I encourage my daughters to get an education. However people who work for a living deserve to be treated fairly regardless of whether or not they went to college. As the economy continues to offer more part-time jobs that pay less, we need laws like Proposition 1 now, not the vague promise of an affordable higher education years down the road.
I’ve worked at Sea-Tac Airport for 30 years and I still make less than $15 per hour; I’ve never had a single day of paid sick leave. I’m a single mother with two daughters that I’ve raised on my own; one of my daughters needed a feeding tube and required extra care for many years.
I’m not alone. My coworker, Evelyn Orlano, works seven days a week at two part-time jobs at the airport. According to a recent article in the Puget Sound Business Journal, Evelyn is also a mom in her 50s who takes care of her aging mother. Despite putting in more than 40 hours per week, she takes home about $1,540 each month and has no paid sick leave. There are thousands of employees at Sea-Tac Airport and large hotels who work full-time and struggle to take care for our families. By pushing our employers to do the right thing, Proposition 1 will help all of us make ends meet, and more importantly, move all of SeaTac back in the right direction by pumping $54 million back into our local economy.
But Varner implies that the mere possibility of attempting positive change through an economic shot in the arm isn’t worth it. For her, I wouldn’t be struggling if I’d just worked harder or gone back to college. The implication is that I deserve to live in poverty, despite working a fulltime job, because I didn’t have the same opportunities others had.

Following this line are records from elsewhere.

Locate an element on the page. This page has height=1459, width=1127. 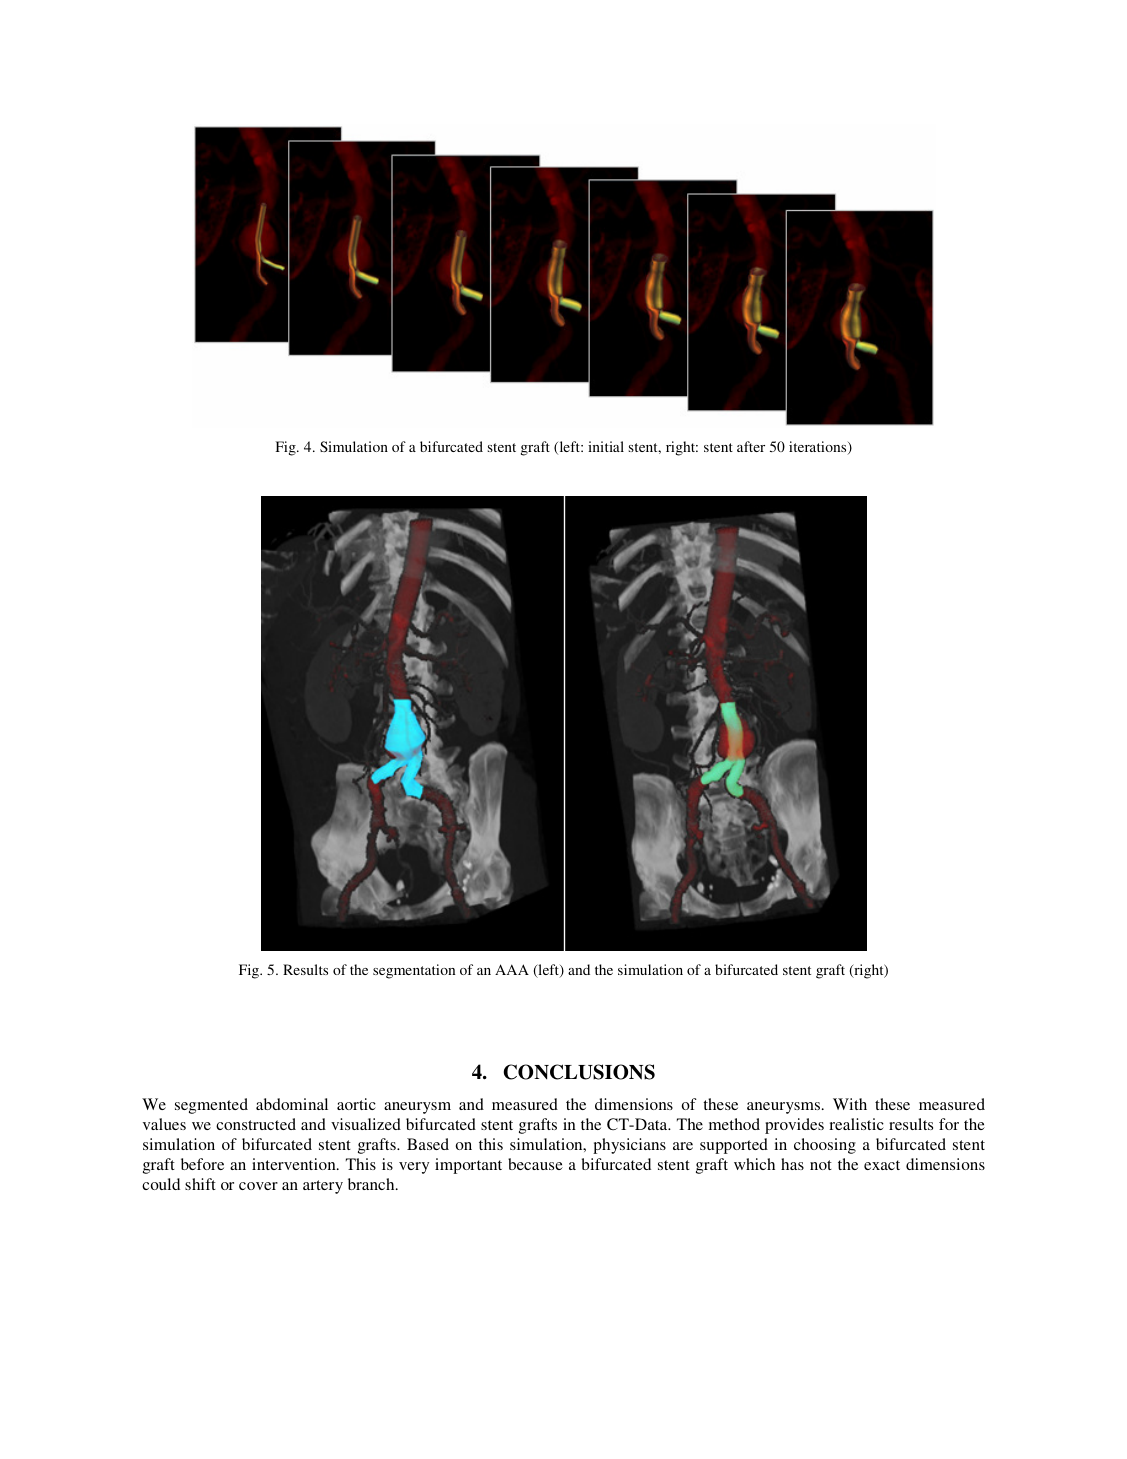
cover is located at coordinates (258, 1186).
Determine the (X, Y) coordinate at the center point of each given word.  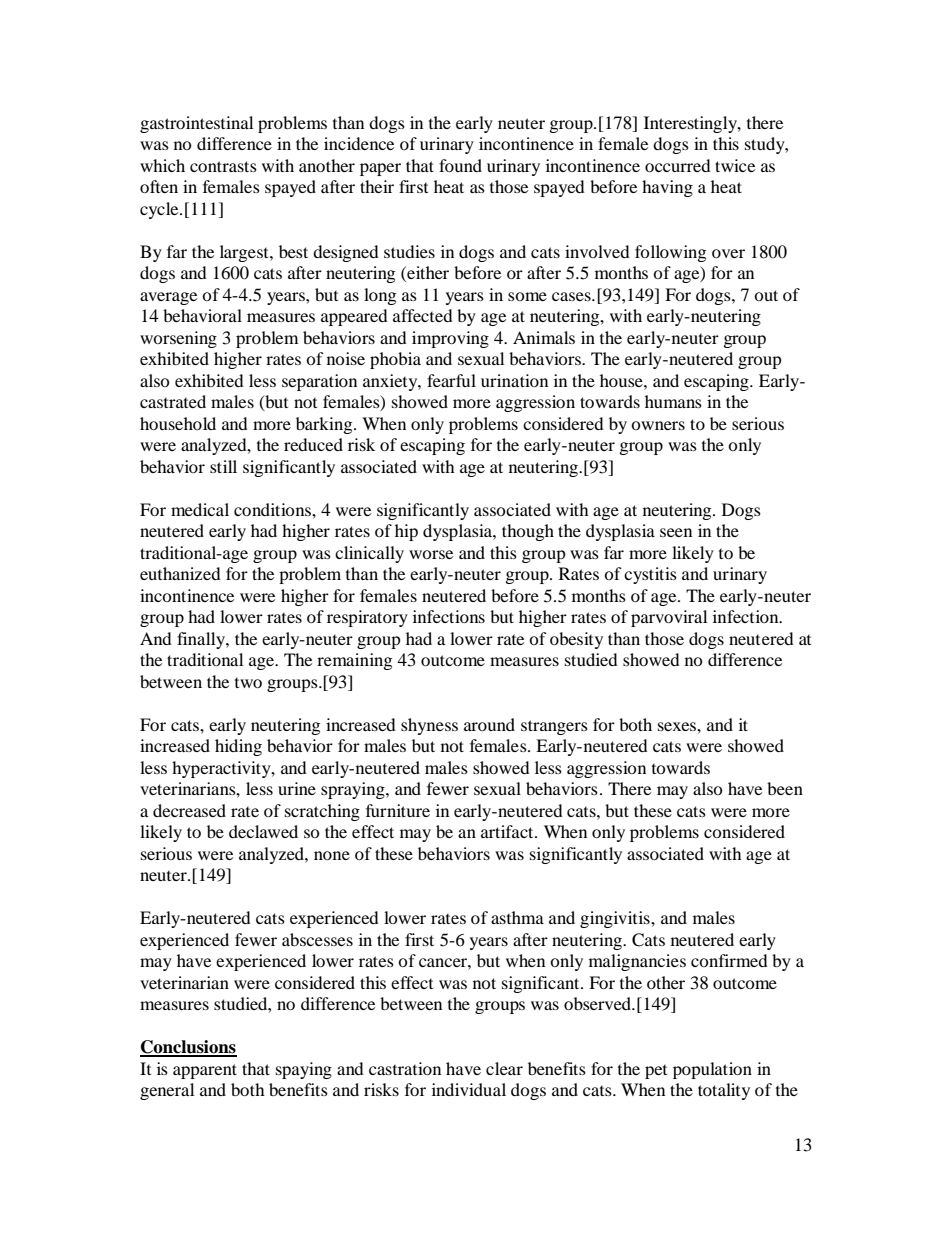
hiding (238, 747)
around (489, 724)
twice (735, 165)
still (223, 466)
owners (658, 425)
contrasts (223, 166)
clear (504, 1068)
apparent (205, 1071)
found (460, 165)
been (785, 788)
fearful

Congressman Adam Smith says the reason he supports SeaTac Proposition 1 is because his dad made enough as a baggage handler to support his family 30 years ago. Today, that same job doesn’t pay enough to keep hundreds of baggage handlers out of poverty and off public assistance. That’s one reason why the city of SeaTac has one of the highest (16.4 percent) poverty rates in King County. That’s one reason why passing SeaTac’s Proposition 1 this November is the right thing to do.